4. Namensänderung bei Stiefkindern
Neuer Ehename des Stiefelternteils
Nach einer neuen Ehe wünschen viele Eltern einen
einheitlichen Familiennamen.
Damit die Änderung genehmigt wird, braucht man
oft:
dauerhafte familiäre Bindung
Zustimmung aller Sorgeberechtigten
Zustimmung des Kindes (ab 14)
Begründung, warum einheitlicher Name
kindeswohldienlich ist
5. Welche Unterlagen brauchst du für
den Antrag?
Typische Unterlagen für die Behörde:
Personalausweis der Eltern
Geburtsurkunde des Kindes
Nachweise über Sorgerecht
Nachweise über Gründe (z. B. Atteste,
Bescheinigung Schule)
Heiratsurkunde (bei neuer Ehe)
Schriftliche Einwilligung des Kindes (ab 14)
6. Wo stellt man den Antrag?
Der Antrag wird gestellt bei:
Namensänderungsbehörde des Wohnortes, meist:
•
Ordnungsamt
•
Jugendamt
•
Standesamt (je nach Bundesland)
7. Kosten einer Namensänderung
beim Kind
Die Behördengebühren variieren.
Richtwerte:
Änderung Nachname: 25–100 €
Änderung Vorname: ca. 10–30 €
Zusätzliche Unterlagen / Bescheinigungen: möglich
8. Dauer des Verfahrens
Die Prüfung kann zwischen 4 und 20 Wochen
dauern.
Je komplexer der Fall, desto länger die
Entscheidung.
FAQ – Häufige Fragen zur
Namensänderung beim Kind
Kann ein Kind ohne Zustimmung des Vaters den
Namen ändern?
Nur wenn ein Elternteil das alleinige Sorgerecht hat
oder ein Gericht die Zustimmung ersetzt.
Kann das Kind später wieder zurückwechseln?
Theoretisch ja – aber erneut nur bei wichtigem
Grund.
Kann die Behörde den Antrag ablehnen?
Ja. Die meisten Ablehnungen entstehen, wenn der
Grund nicht kindeswohldienlich genug ist.
Kann ein Kind ab 14 den Namen selbst ändern?
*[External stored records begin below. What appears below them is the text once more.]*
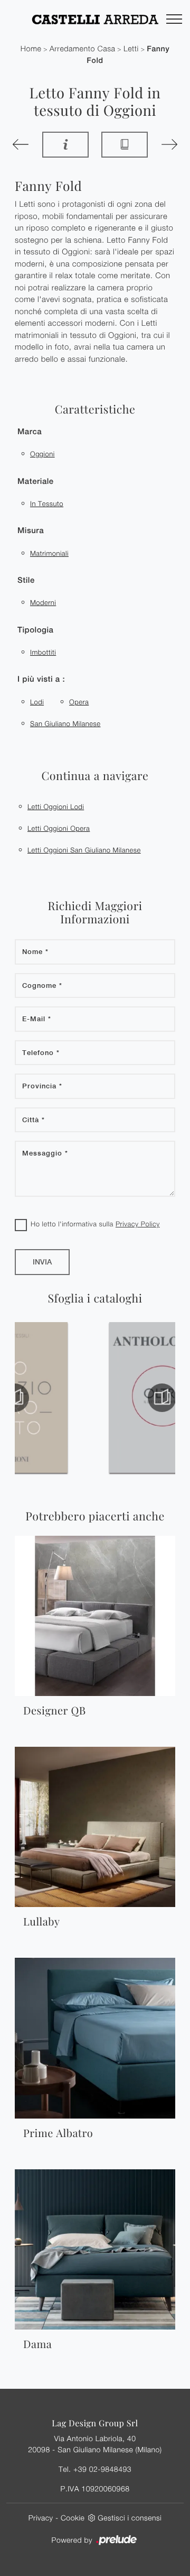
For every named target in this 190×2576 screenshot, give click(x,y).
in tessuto (46, 503)
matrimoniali (49, 553)
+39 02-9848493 (102, 2468)
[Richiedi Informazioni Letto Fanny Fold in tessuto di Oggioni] (65, 145)
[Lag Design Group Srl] (95, 19)
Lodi (37, 702)
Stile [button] (26, 580)
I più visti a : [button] (41, 679)
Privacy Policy (138, 1224)
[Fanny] (21, 144)
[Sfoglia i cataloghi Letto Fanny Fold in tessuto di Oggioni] (124, 145)
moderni (43, 602)
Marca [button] (29, 431)
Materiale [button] (35, 481)
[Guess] (168, 144)
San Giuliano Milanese (65, 723)
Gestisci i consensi (130, 2517)
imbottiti (43, 652)
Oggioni (42, 454)
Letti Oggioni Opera (58, 828)
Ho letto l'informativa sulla (95, 1224)
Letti (131, 48)
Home (31, 48)
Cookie (72, 2517)
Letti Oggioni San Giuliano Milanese (84, 850)
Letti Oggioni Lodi (55, 806)
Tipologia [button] (35, 630)
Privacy (40, 2517)
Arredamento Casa (83, 48)
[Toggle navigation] (174, 19)
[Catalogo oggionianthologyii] (55, 1397)
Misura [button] (30, 530)
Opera (79, 702)
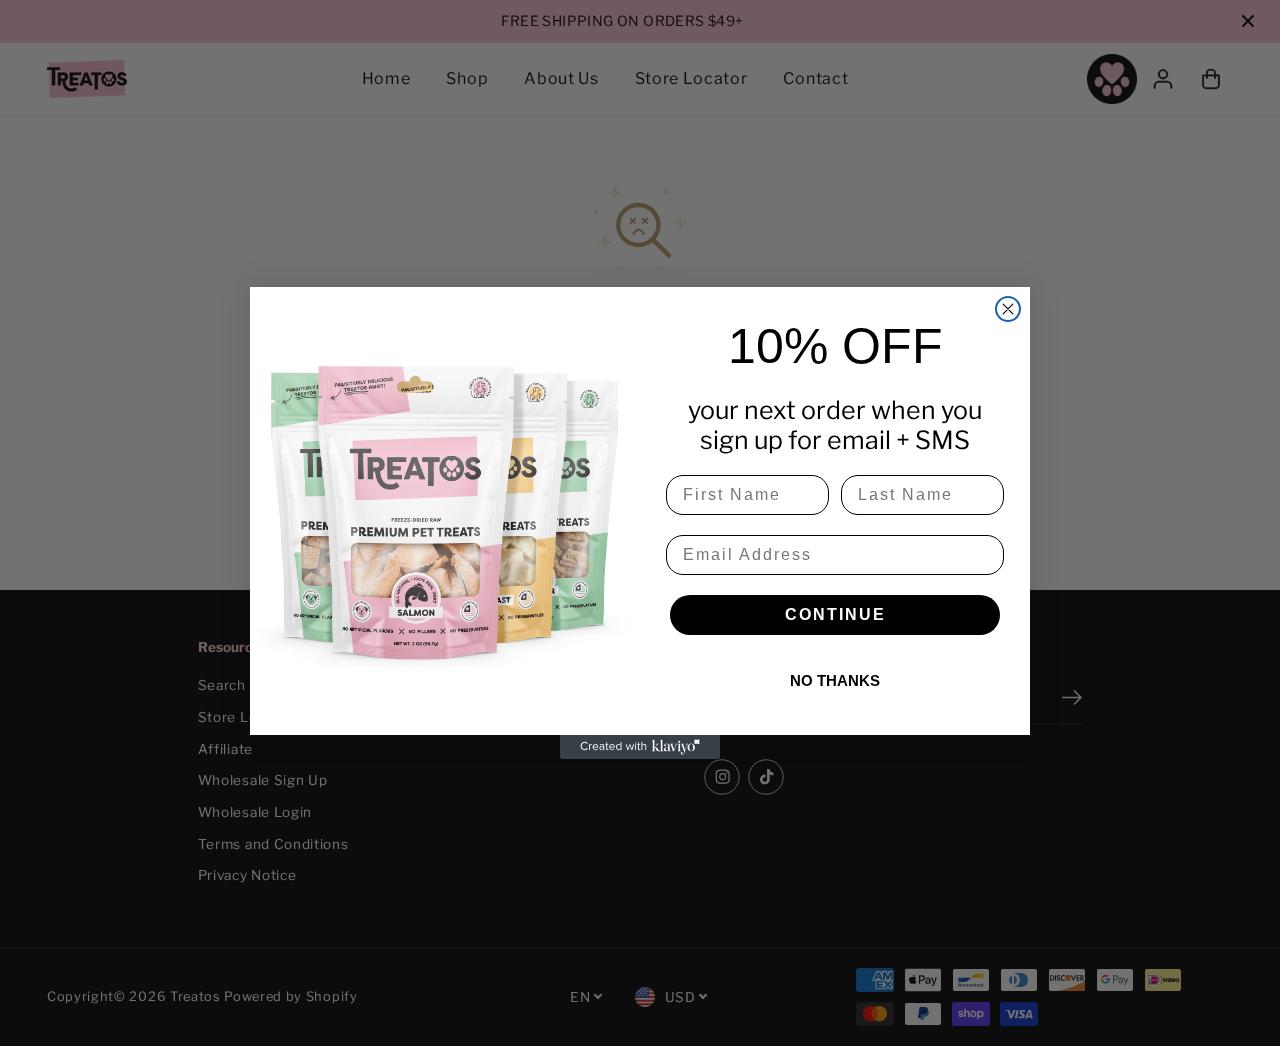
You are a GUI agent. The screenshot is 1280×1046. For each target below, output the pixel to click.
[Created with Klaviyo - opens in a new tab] (640, 747)
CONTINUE (835, 614)
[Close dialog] (1008, 309)
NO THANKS (835, 680)
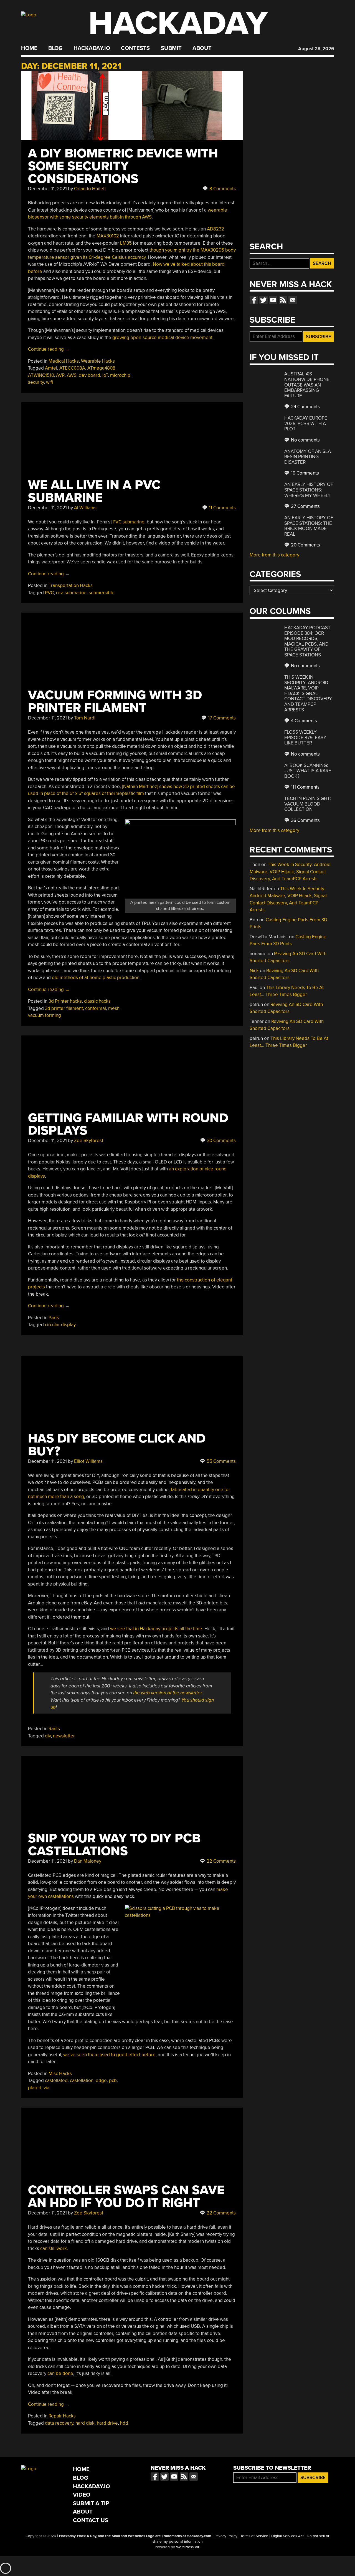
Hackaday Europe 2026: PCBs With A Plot (305, 423)
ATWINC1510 (41, 375)
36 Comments (305, 820)
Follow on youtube (273, 300)
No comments (305, 440)
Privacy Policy (225, 2536)
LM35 (126, 243)
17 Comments (221, 718)
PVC (49, 593)
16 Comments (304, 473)
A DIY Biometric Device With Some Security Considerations (123, 166)
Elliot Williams (88, 1461)
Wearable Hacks (98, 361)
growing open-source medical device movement (162, 337)
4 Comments (303, 721)
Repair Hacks (62, 2416)
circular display (60, 1325)
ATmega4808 (101, 368)
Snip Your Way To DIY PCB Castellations (114, 1845)
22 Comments (221, 1861)
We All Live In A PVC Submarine (94, 491)
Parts (54, 1318)
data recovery (59, 2423)
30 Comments (221, 1140)
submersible (102, 593)
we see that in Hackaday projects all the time (156, 1629)
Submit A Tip (91, 2503)
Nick (254, 971)
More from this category (274, 555)
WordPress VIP (188, 2547)
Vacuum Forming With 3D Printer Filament (115, 702)
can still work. (54, 2248)
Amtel (51, 368)
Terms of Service (254, 2536)
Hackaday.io (91, 48)
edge (101, 2080)
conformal (95, 1008)
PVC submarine (128, 522)
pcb (113, 2080)
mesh (114, 1008)
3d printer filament (64, 1008)
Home (29, 48)
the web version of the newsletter (167, 1693)
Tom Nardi (84, 718)
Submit (171, 48)
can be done (60, 2373)
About (202, 48)
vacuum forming (44, 1015)
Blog (55, 48)
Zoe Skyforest (88, 1140)
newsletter (64, 1736)
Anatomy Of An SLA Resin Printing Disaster (307, 456)
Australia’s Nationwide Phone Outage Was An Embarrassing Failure (306, 384)
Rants (54, 1729)
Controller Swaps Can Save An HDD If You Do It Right (126, 2197)
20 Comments (305, 545)
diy (48, 1736)
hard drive (107, 2423)
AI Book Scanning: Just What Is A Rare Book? (307, 770)
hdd (124, 2423)
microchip (120, 375)
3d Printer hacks (65, 1001)
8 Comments (222, 189)
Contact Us (90, 2520)
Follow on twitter (263, 300)
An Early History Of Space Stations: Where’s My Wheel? (308, 489)
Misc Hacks (60, 2073)
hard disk (85, 2423)
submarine (76, 593)
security (36, 382)
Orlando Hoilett (90, 189)
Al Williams (85, 508)
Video (81, 2494)
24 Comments (305, 407)
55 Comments (221, 1461)
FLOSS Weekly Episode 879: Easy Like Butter (305, 737)
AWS (72, 375)
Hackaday (178, 23)
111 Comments (305, 787)
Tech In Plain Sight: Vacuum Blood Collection (307, 804)
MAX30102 (108, 236)
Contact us (292, 300)
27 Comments (305, 506)
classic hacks (97, 1001)
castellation (81, 2080)
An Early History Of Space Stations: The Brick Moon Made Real (308, 526)
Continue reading (49, 349)
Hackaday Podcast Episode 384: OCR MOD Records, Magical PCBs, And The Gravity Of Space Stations (307, 641)
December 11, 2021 (47, 189)
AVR (60, 375)
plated (34, 2088)
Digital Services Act (287, 2536)
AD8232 (215, 229)
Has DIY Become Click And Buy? (117, 1445)
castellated (56, 2080)
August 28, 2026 (316, 49)
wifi (49, 382)
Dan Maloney (87, 1861)
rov (59, 593)
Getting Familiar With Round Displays (128, 1124)
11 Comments (222, 508)
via (46, 2088)
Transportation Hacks (71, 585)
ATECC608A (72, 368)
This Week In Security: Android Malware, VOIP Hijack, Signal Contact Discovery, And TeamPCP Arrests (308, 693)
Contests (135, 48)
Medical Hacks (64, 361)
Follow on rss (283, 300)
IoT (105, 375)
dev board (89, 375)
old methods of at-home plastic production (96, 977)
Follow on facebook (254, 300)
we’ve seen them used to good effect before (109, 2055)
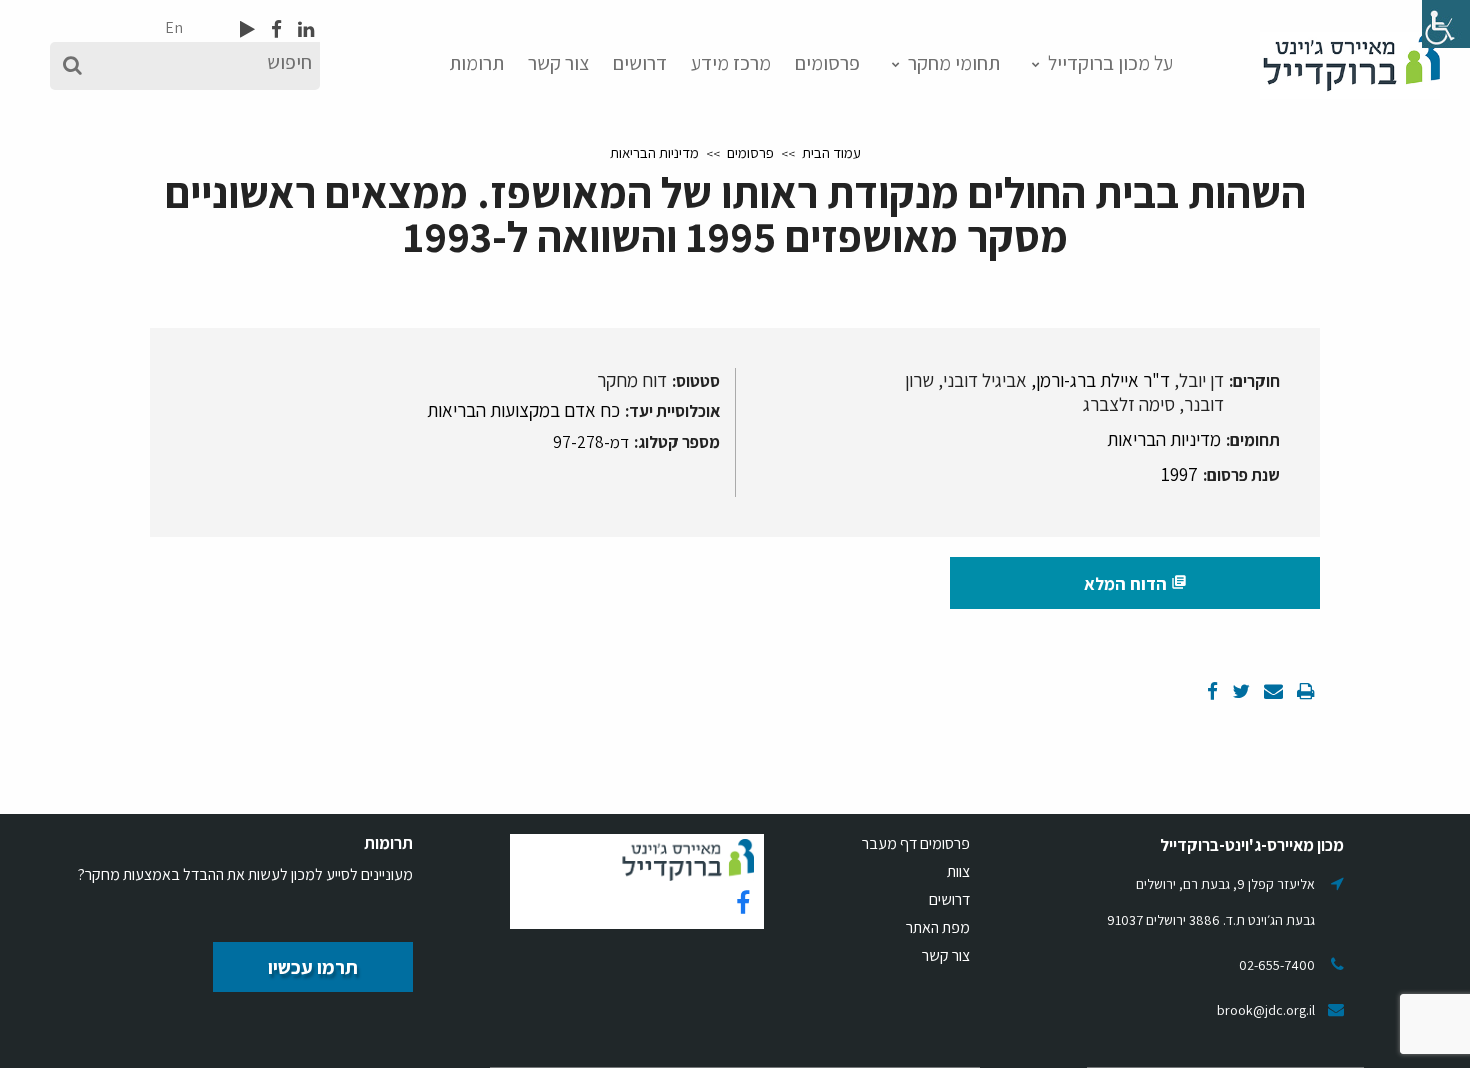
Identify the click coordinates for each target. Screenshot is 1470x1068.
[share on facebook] (1212, 691)
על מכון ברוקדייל (1110, 63)
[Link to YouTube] (247, 29)
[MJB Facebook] (274, 29)
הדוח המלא (1135, 583)
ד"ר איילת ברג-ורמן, (1100, 380)
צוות (958, 871)
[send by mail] (1271, 691)
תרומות (476, 63)
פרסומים (827, 63)
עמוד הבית (831, 152)
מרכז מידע (731, 63)
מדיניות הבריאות (654, 152)
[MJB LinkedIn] (304, 29)
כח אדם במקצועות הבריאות (523, 410)
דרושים (640, 63)
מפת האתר (938, 927)
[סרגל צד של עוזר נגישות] (1446, 24)
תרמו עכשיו (313, 967)
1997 (1179, 474)
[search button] (72, 66)
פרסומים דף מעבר (916, 843)
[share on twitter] (1239, 691)
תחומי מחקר (954, 63)
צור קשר (558, 63)
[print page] (1304, 691)
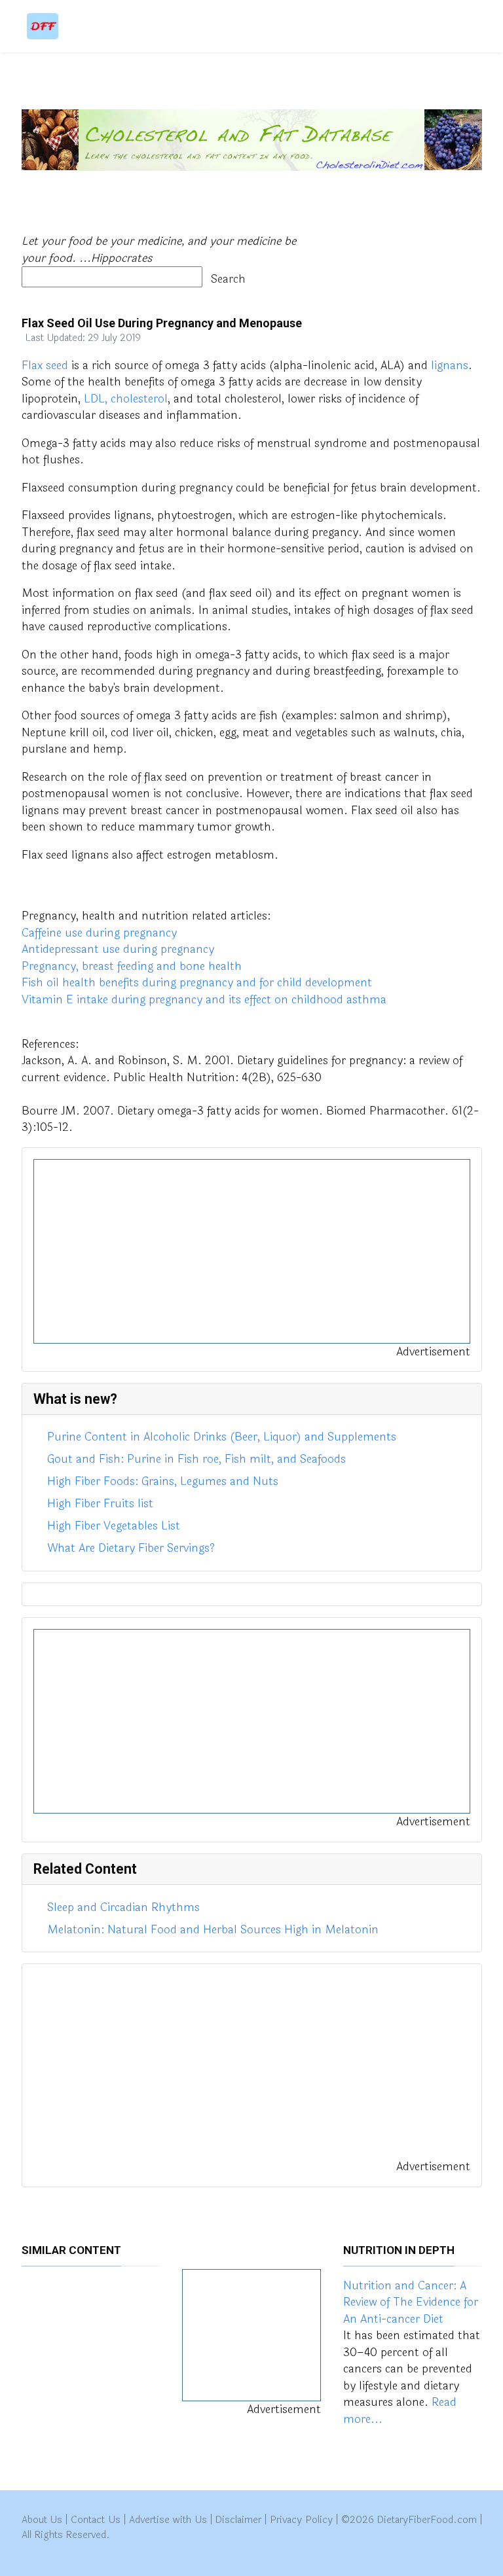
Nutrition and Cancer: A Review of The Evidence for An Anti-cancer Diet (410, 2302)
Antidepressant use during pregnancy (118, 949)
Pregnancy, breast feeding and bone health (132, 966)
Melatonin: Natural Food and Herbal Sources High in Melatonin (213, 1930)
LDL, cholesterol (126, 399)
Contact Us (96, 2520)
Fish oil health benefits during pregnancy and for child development (197, 983)
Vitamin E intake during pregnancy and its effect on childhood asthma (204, 1000)
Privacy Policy (301, 2520)
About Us (42, 2520)
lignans (449, 365)
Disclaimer (238, 2520)
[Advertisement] (252, 1251)
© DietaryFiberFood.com (409, 2520)
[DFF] (42, 26)
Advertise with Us (168, 2520)
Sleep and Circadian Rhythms (123, 1907)
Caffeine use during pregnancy (99, 933)
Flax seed (45, 365)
Nein, es braucht noch immer die Zustimmung der
Eltern.
Hinweis:
Die auf dieser Seite bereitgestellten Informationen
stellen keine Rechtsberatung im Einzelfall dar. Trotz
sorgfältiger Recherche kann keine Gewähr für
Aktualität, Vollständigkeit oder Richtigkeit
übernommen werden. Für eine verbindliche
Bewertung empfehlen wir die Beratung durch eine
Rechtsanwältin oder einen Rechtsanwalt.